Dmitry Ivanovich Stakheyev (; 14 February 1840, – 1918) was a Russian writer, poet and journalist.

Biography
Born in Elabuga into an affluent merchant family, Stakheyev started his literary career (of which his father greatly disapproved; this led to severing all ties between them) in 1860s in Saint Petersburg, as a regular contributor of stories, sketches and poems to the magazines Iskra, Delo and Budilnik.
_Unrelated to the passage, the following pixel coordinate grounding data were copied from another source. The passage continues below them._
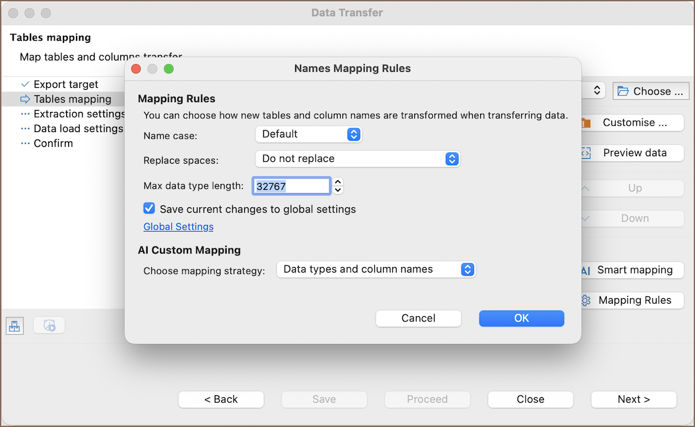Open the mapping strategy dropdown
The image size is (695, 427).
376,270
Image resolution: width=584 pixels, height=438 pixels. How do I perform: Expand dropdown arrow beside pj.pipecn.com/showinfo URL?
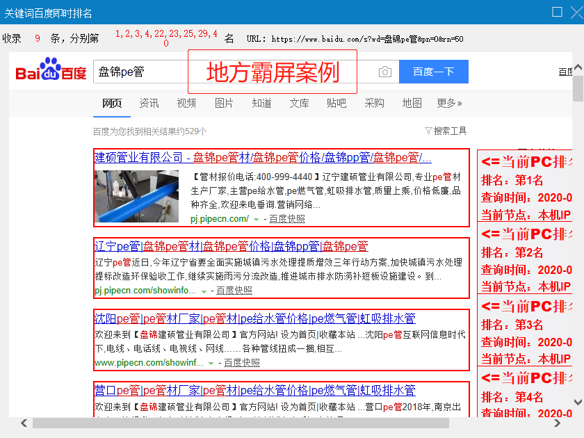coord(204,291)
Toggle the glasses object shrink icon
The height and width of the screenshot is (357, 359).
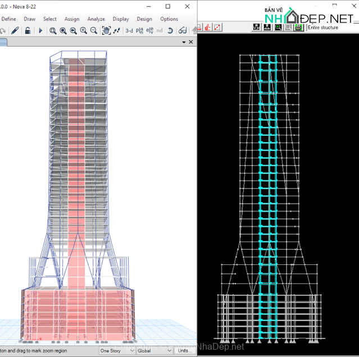pyautogui.click(x=182, y=30)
In the course of two decades he grew into a popular fiction writer, whose best-known works included the novels Na Zakate (На закате, At Sunset, 1880), Studenty (Студенты, 1884), Domashny Ochag (Домашний Очаг, Home Hearth, 1879), Obnovlyuonny Khram (Обновлённый храм, The Revived Church, 1892), Neugasayushchi Svet (Неугасающий свет, The Undying Light, 1893), Gory Zolota (Горы золота, Heaps of Gold, 1894) and Dukha Ne Ugashayte (Духа не угашайте, Do Not Let Your Spirit Die Out, 1896). The critic Nikolai Strakhov, reviewing (positively) Stakheyev's early novella Nasledniki (Наследники, The Inheritors, 1975), lauded the liveliness of his prose and proclaimed him to be heir to Nikolai Gogol.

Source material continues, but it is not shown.